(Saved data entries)

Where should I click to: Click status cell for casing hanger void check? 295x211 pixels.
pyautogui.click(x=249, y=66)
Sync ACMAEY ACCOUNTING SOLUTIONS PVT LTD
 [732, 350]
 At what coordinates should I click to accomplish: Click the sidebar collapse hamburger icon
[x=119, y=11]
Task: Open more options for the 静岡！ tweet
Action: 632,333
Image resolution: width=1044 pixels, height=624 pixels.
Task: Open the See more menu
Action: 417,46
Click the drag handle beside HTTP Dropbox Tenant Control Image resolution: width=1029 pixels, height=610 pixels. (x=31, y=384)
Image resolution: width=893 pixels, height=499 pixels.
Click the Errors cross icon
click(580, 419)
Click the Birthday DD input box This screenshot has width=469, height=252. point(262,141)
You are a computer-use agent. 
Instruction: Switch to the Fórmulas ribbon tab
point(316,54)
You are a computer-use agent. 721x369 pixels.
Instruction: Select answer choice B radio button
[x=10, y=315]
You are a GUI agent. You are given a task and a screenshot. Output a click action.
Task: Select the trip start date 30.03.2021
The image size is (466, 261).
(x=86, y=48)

_The problem_.
Line by line, reproduce the data exactly as given.

_Solution for this task_.
Where should I click to: Click status cell for casing hanger void check? 295x211 pixels.
pyautogui.click(x=249, y=66)
Sync ACMAEY ACCOUNTING SOLUTIONS PVT LTD
 [732, 350]
 At what coordinates should I click to accomplish: Click the sidebar collapse hamburger icon
[x=119, y=11]
Task: Open more options for the 静岡！ tweet
Action: 632,333
Image resolution: width=1044 pixels, height=624 pixels.
Task: Open the See more menu
Action: 417,46
Click the drag handle beside HTTP Dropbox Tenant Control Image resolution: width=1029 pixels, height=610 pixels. (x=31, y=384)
Image resolution: width=893 pixels, height=499 pixels.
Click the Errors cross icon
click(580, 419)
Click the Birthday DD input box This screenshot has width=469, height=252. point(262,141)
You are a computer-use agent. 
Instruction: Switch to the Fórmulas ribbon tab
point(316,54)
You are a computer-use agent. 721x369 pixels.
Instruction: Select answer choice B radio button
[x=10, y=315]
You are a GUI agent. You are given a task and a screenshot. Output a click action.
Task: Select the trip start date 30.03.2021
The image size is (466, 261).
(x=86, y=48)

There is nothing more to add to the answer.